Damien Le Guay : La question essentielle est de trouver de la cohérence aux actions individuelles. Ce qui  nous arrive ne nous arrive pas complètement par hasard. Là est ce qui détermine la réflexion clinique de Lerner qui est un « psychologue social » et non un philosophe ou un moraliste. Toujours et encore il nous faut trouver une « raison » un « ordre » une manière de comprendre pour ne pas être livré au seul désordre d’un monde. Soit il y a en lui un ordre (fut-il ténu) à trouver, à mettre au jour pour être soi-même au clair avec ce qui nous arrive et arrive à ceux qui sont dans le monde ; soit le désordre règne, le chaos domine, le hasard prévaut toujours et encore. Ce désordre est celui décrit par Macbeth quand, après le suicide de son épouse, il en conclut que la vie est une « histoire pleine de bruit et de fureur et qui ne signifie rien ». Or, pour ne pas tomber dans la folie, notre intelligence œuvre à la réconciliation, à la réduction des dissonances, à la recherche des causes et des raisons. Elle lutte contre cette injustice des injustices qui consisterait à penser que le mérite est étranger à notre vie.

Lerner va donc jusqu’à mettre en évidence une tendance psychologique : considérer que les  individus ont « une part de responsabilité » dans ce qui leur arrive. Que ces individus soient des « victimes » ou des chanceux. Dans les deux cas, il s’agirait, pour nous, dans notre psychologie, de réduire la part d’aléatoire – ce hasard incohérent qui détruit l’idée que nous faisons de la justice. La justice suppose de récompenser les gentils et de punir les méchants. Et si nous acceptons notre participation méritoire aux succès, il est plus difficile de comprendre cette « responsabilité » des victimes à leurs malheurs. Mais, pour bien comprendre cette position (qui laisserait à penser qu’une femme violée l’aurait « bien cherchée ») encore faut-il distinguer les plans. Nous sommes-là dans la « psychologue sociale » - avec cette part de défense psychologique  -  et non dans le domaine du droit ou de la morale. La psychologie a des logiques propres d’auto-défense, d’explications et de protection pour mieux protéger, par des interprétations singulières, ce que Lerner nomme la « théorie de la croyance en la justice du monde ». La morale condamne le geste non consenti, le droit condamne la violence faite à une personne. Mais, malgré tout, en droit ou en morale, cette question de la « responsabilité » des victimes dans leur malheur revient toujours.

Ce serait donc parce que nous ne supportons pas l'idée qu'un malheur puisse arriver sans bonne raison que nous nous efforçons inconsciemment d'en imputer la responsabilité à la victime ?

DONNÉES ENREGISTRÉES –

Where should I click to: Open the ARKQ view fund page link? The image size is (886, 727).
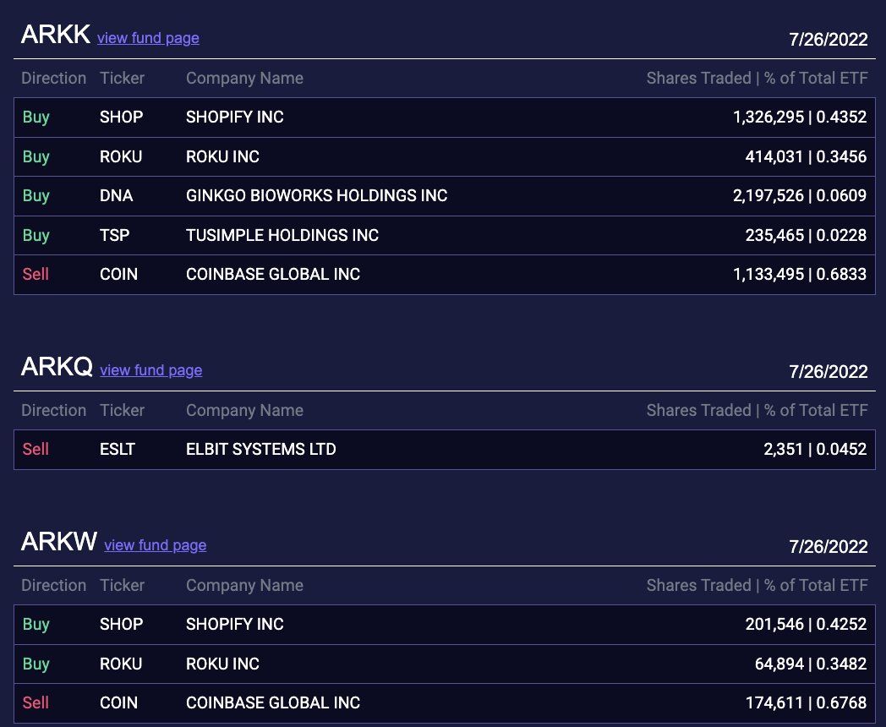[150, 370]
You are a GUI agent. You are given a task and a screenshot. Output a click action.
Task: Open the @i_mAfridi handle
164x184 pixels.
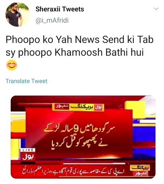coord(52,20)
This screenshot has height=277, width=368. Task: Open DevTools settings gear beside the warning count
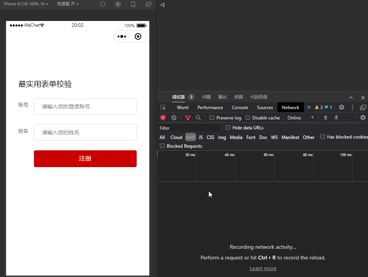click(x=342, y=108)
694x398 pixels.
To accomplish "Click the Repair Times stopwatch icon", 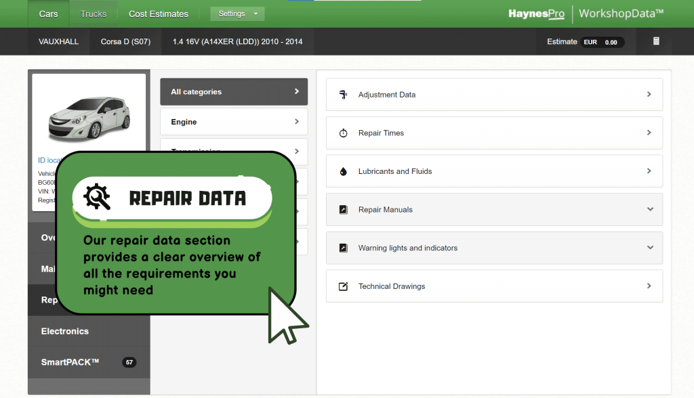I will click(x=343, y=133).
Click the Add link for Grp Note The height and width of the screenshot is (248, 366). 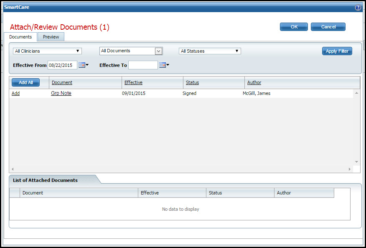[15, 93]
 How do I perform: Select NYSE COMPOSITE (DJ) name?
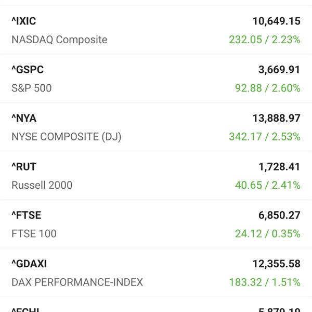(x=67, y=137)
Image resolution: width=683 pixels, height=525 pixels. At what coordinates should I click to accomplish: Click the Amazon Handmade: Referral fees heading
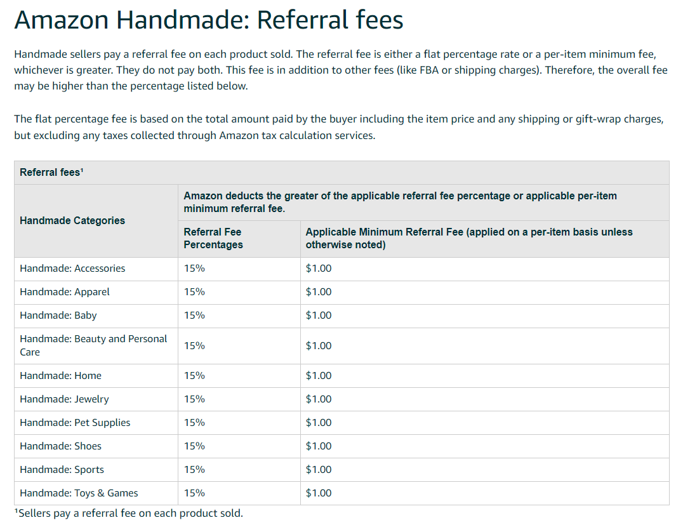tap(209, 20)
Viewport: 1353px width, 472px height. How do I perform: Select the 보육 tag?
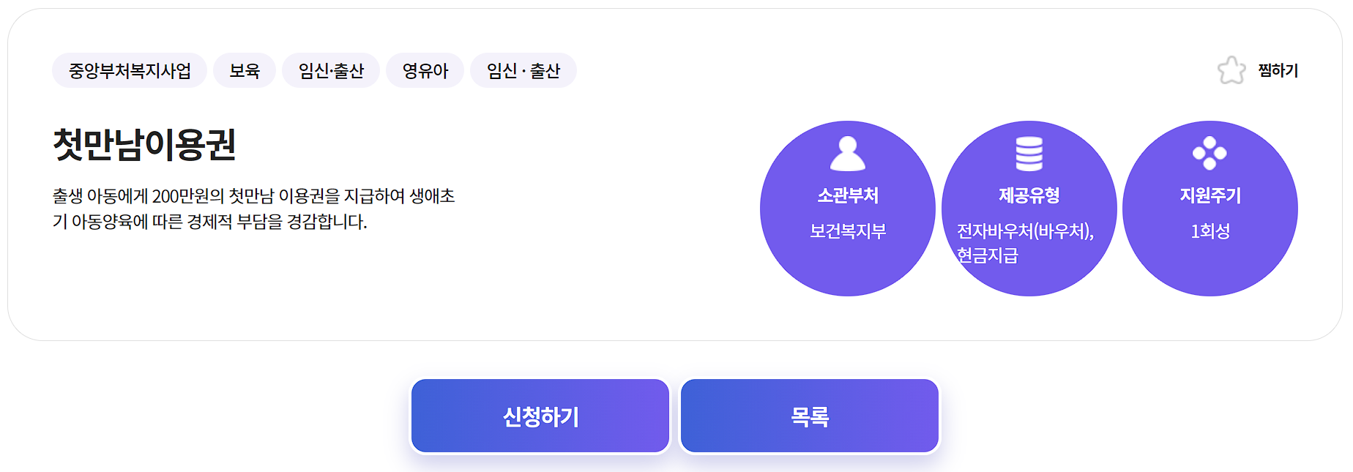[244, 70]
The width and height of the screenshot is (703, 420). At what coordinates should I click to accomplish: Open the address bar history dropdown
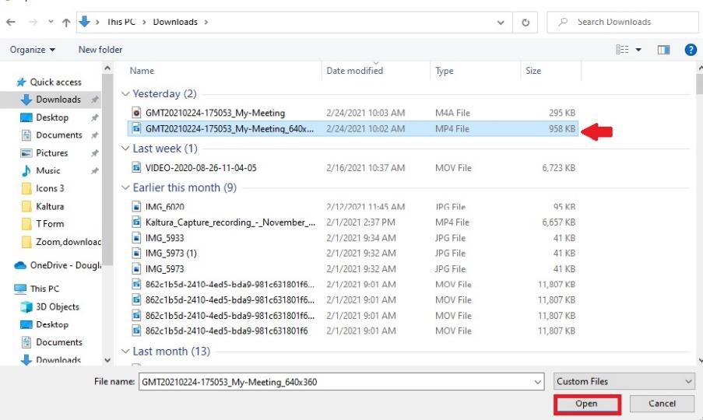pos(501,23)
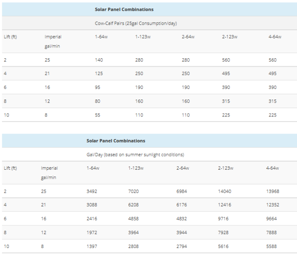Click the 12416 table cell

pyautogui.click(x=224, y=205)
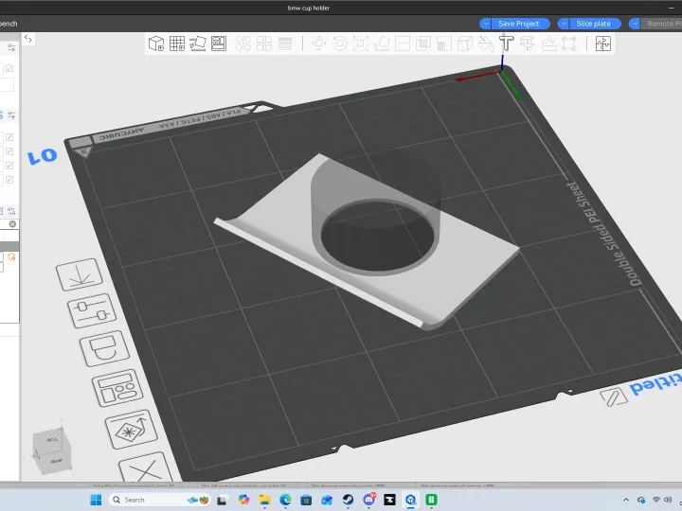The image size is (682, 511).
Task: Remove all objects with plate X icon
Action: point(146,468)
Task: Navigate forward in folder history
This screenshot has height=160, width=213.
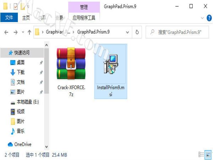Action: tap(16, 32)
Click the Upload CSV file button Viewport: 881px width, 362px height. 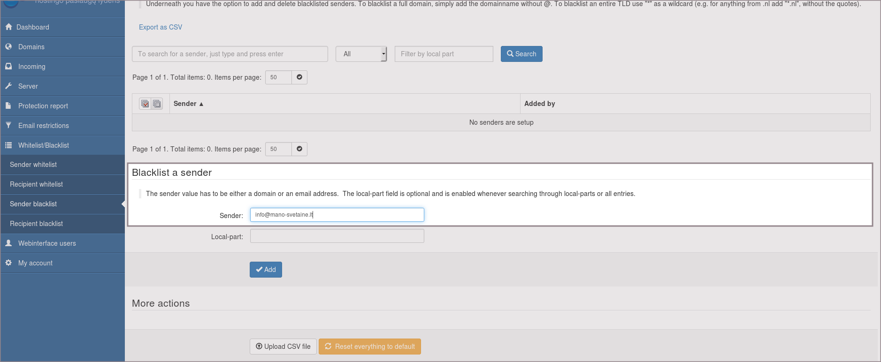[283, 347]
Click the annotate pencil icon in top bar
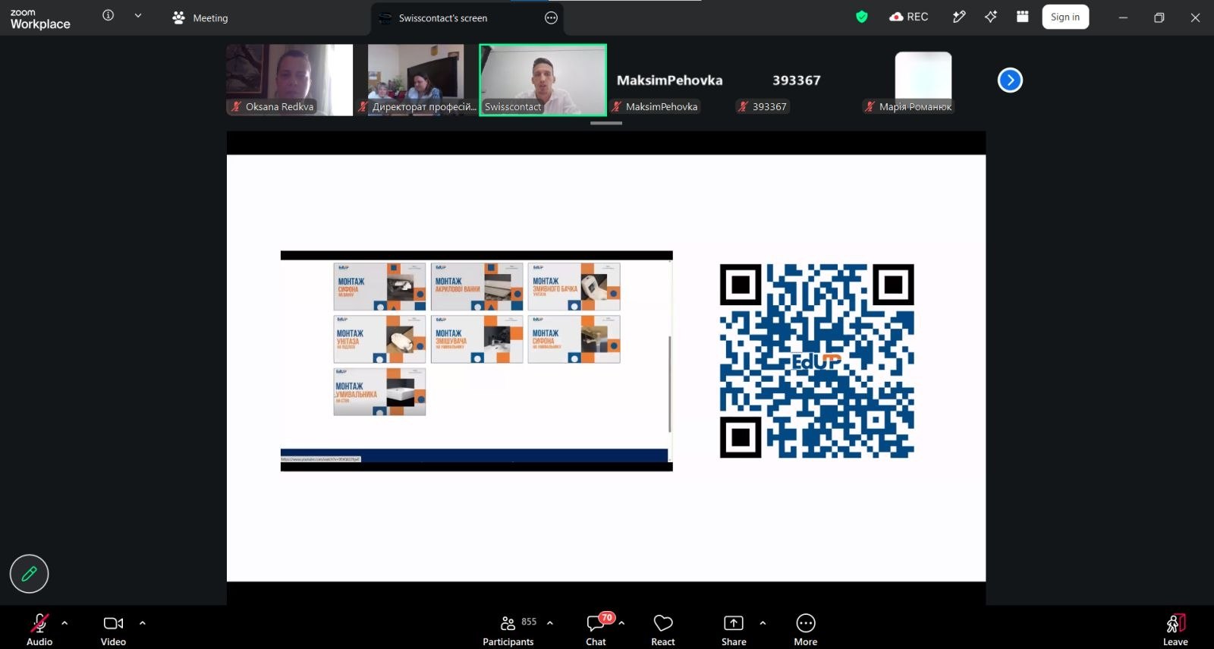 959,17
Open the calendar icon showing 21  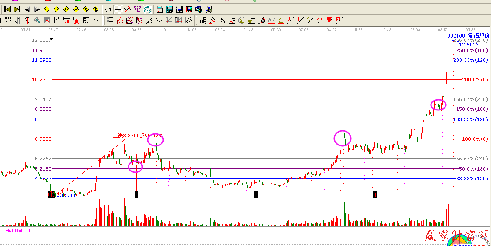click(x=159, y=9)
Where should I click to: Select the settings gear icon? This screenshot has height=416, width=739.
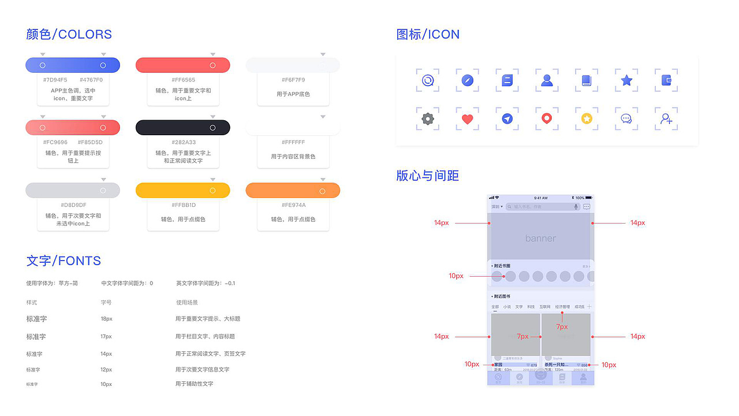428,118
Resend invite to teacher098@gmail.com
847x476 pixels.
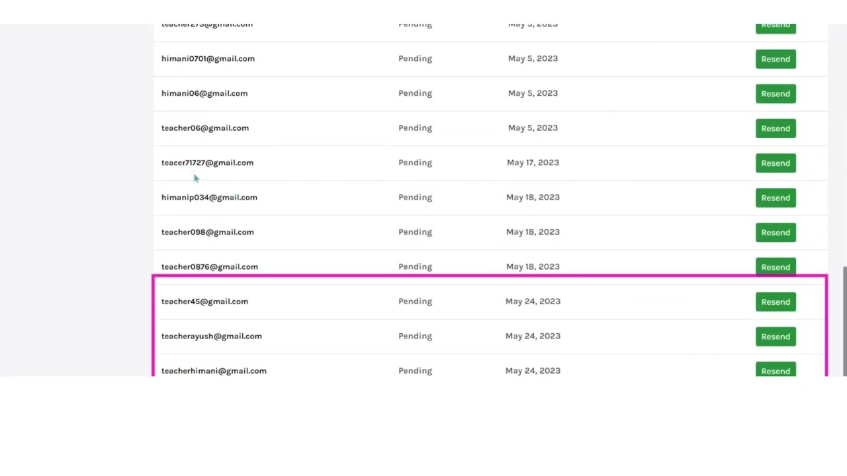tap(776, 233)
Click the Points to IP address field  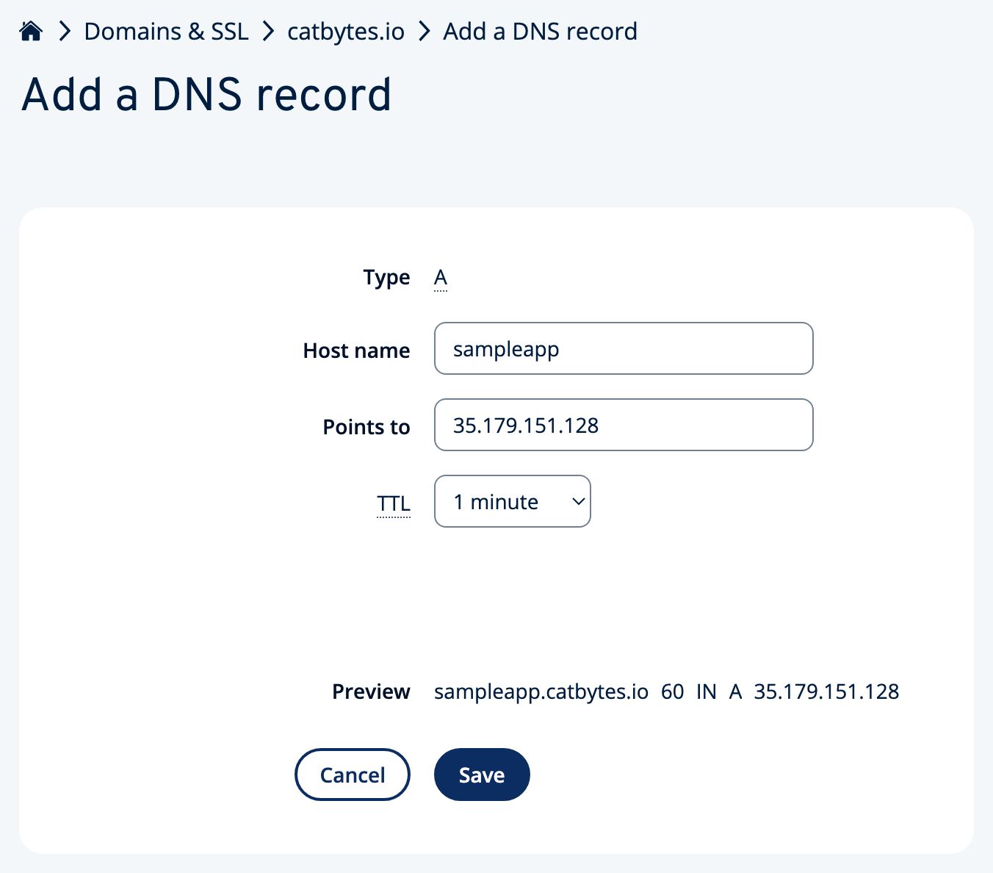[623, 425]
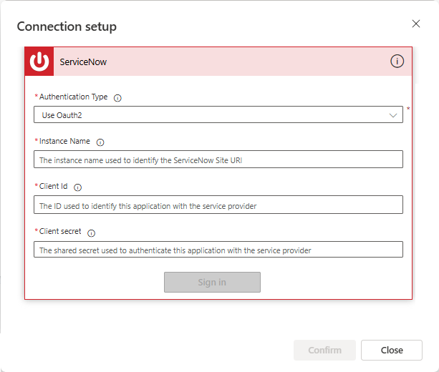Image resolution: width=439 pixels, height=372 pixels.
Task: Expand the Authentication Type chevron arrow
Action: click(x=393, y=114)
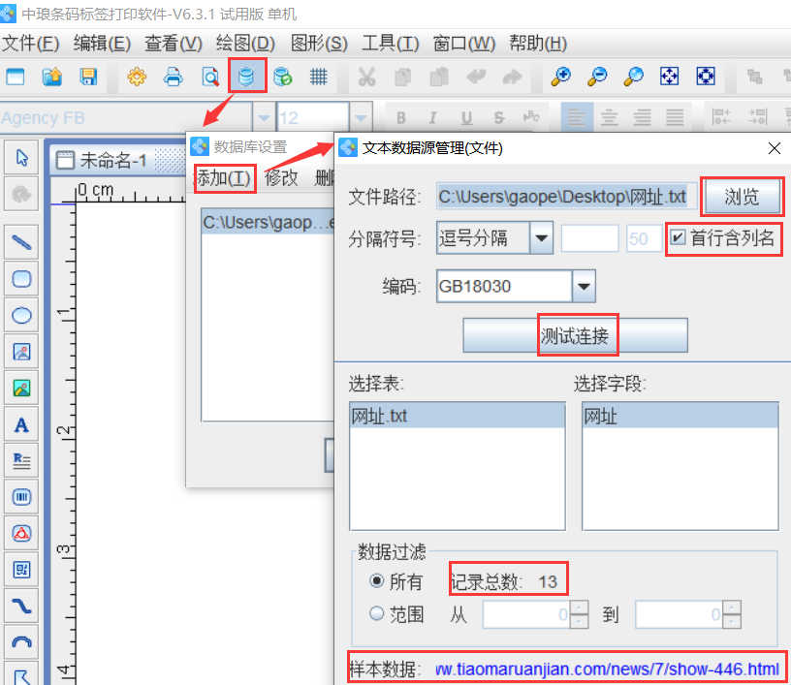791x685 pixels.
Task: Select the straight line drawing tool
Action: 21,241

CONSIGNES –
1/ Dans le texte sur Lerner, remplacez « malheur » par « drame », puis recopiez le passage depuis « Ce serait donc » jusqu'à « la victime ? » inclus.
2/ Poursuivez, s'il vous plaît, le texte sur Lerner à partir de sa dernière phrase.

CORRIGÉ –
1/
Ce serait donc parce que nous ne supportons pas l'idée qu'un drame puisse arriver sans bonne raison que nous nous efforçons inconsciemment d'en imputer la responsabilité à la victime ?

2/
Là aussi, soyons prudent. Prenons un peu de recul. Que faire face au malheur ? La question est aussi vieille que l’humanité. Dans la tradition romaine, il faut « conjurer » le sort, s’en préserver, attirer sur soi le bonheur et repousser le malheur. Un ordre étranger, divin, supérieur, organise la vie humaine. Nous ne sommes pas responsables de notre vie et devons la « négocier » avec les dieux. Eux décident ; nous nous subissons. Existe une fatalité heureuse et une fatalité malheureuse. Tout dépend du fatum. En français, nous retrouvons ce sens. Celui-ci « porte bonheur » quand l’autre attire sur lui le malheur. Le malheur, à l’origine, veut dire un « coup funeste du sort » - le mauvais sort.

De la même manière, en terme religieux, quand un malheur advient, notre premier réflexe consiste à « chercher » un coupable, un « responsable » et donc d’incriminer Dieu et de se demander « qu’ai-je fais au bon Dieu pour mériter cela ? ». Je suis donc victime et en même temps « coupable ». Et beaucoup de ceux qui ont des griefs contre la religion ont, en tête, ce genre de système d’imputation. Pour eux, le malheur s’expliquerait par un ordre supérieur, une « vengeance » divine, l’exercice d’une justice transcendante.

Donc, ce mécanisme d’une victime « coupable » d’une certaine façon, est un mécanisme personnel qui traverse les âges. Il explique notre malheur comme il explique celui des autres. Allons même plus loin. René Girard nous dit bien que le « mécanisme victimaire » est au cœur de la cohérence des sociétés. Il « faut » qu’une victime soit désignée à la vindicte de tous, que celle-ci soit sacrifiée pour que la paix revienne. Cette importance du « bouc émissaire » traverse les mythes, la littérature, les religions. Il prend sur lui toutes les haines, toutes les animosités mais surtout toutes les culpabilités  pour mieux en délivrer le groupe ou la cité. Et la révolution chrétienne, précise René Girard, tient précisément au caractère innocent de la victime livrée. Le Christ prend sur lui le malheur, « le péché du monde » pour inverser le mécanisme.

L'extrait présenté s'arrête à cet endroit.